Termination by Aurora. Aurora reserves the right to and Client agrees that Aurora may terminate any and all services to Client for no cause and without any reason upon thirty (30) days' written notice. Aurora also reserves the right to and Client agrees that Aurora may cancel this Agreement and terminate any and all services to Client immediately and without prior notice in the event that Client fails to fulfill any material obligation contained in this Agreement. Without in any way limiting the meaning of "material obligation," any payment thirty days past due is deemed to constitute the failure to perform a material obligation. Aurora reserves the right to use self-help to the greatest extent permitted under the law, including, but not limited to, electronic remedies.
Termination by Client. Client may terminate its web hosting agreement for any reason upon thirty (30) days' written notice.
Post-termination rights.
After termination by any party for any reason, Aurora shall retain the right to recover all accrued charges due and owing by Client to Aurora, and Client agrees that it waives any right it may have against Aurora to off-set fees payable by Client to Aurora.
Client's indemnification of Aurora under any provision of this Agreement shall survive termination of this Agreement for any reason.
Remedies.
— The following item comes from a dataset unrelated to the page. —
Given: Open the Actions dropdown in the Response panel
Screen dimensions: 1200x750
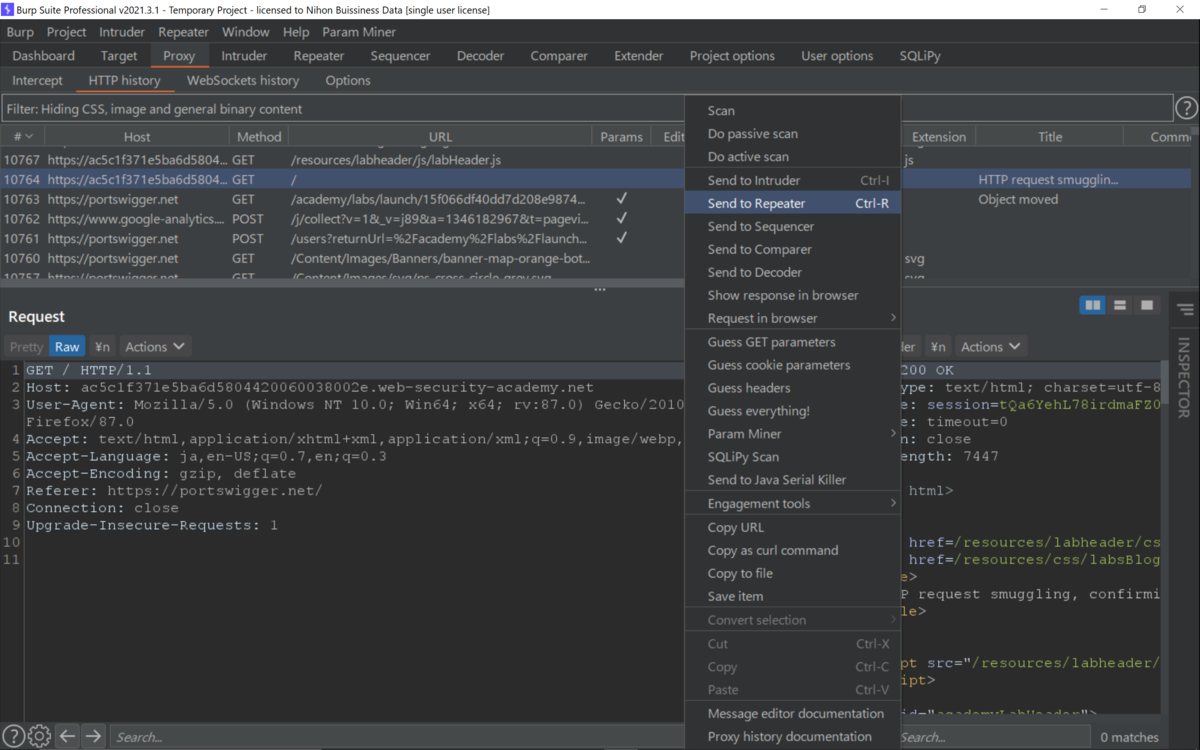Looking at the screenshot, I should click(990, 346).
The failure of either party to seek relief for the other party's breach of any duty under this Agreement shall not waive any right of the non-breaching party to seek relief for any subsequent breach.
Governing Law and Jurisdiction. The construction, validity and performance of this Agreement shall be governed by, and construed in accordance with the laws of the State of Nebraska, and the parties expressly waive any choice of law rules to the contrary. The parties agree that venue and jurisdiction for any litigation arising out of, related to, or regarding the validity of, this Agreement shall lie in the State of Nebraska.
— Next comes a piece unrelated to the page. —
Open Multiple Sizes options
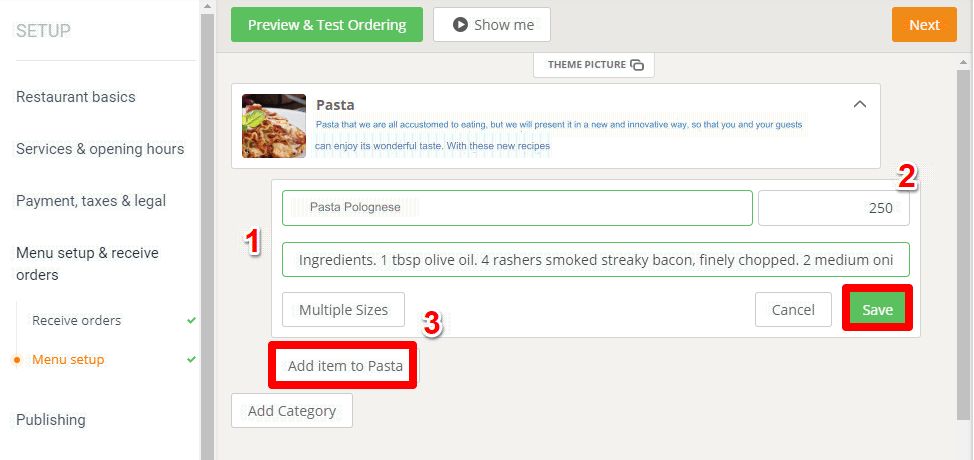This screenshot has height=460, width=974. coord(344,310)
Notice. All notices must be in writing and must be mailed by registered or certified mail, postage prepaid and return receipt requested. All notices to Aurora shall be addressed and delivered to:
Aurora E-Solutions, LLC
7811 L. St. Ste. 240
Omaha, Nebraska, 68127
Notices transmitted orally or by electronic means shall be deemed insufficient notice.
Entire Agreement. This Agreement and attachments identified herein supersede any and all other agreements, either oral or in writing, between the parties with respect to the matters stated herein, and this Agreement contains all of the covenants and agreements between the parties with respect thereto. This Agreement may be amended or modified only in writing and shall be effective only after signed by both parties.
Severability. If any provision of this Agreement is held to be invalid or unenforceable for any reason whatsoever, the remaining provisions shall remain valid and unimpaired and shall continue in full force and effect.
Insurance. Client agrees to obtain and maintain during the term of this Agreement all insurance coverage necessary to guard against all risks of loss that may arise out of, or relating to this Agreement, including business interruption insurance.
Captions. Captions contained in this Agreement are for reference purposes only and are not intended by either party to describe, interpret, define, broaden or limit the scope, extent or intent of the Agreement or any of its provisions.
Knowing Consent and Authority to Consent. The parties knowingly and expressly consent to the foregoing terms and conditions. Each signatory is authorized to enter into this Agreement on behalf of its respective party.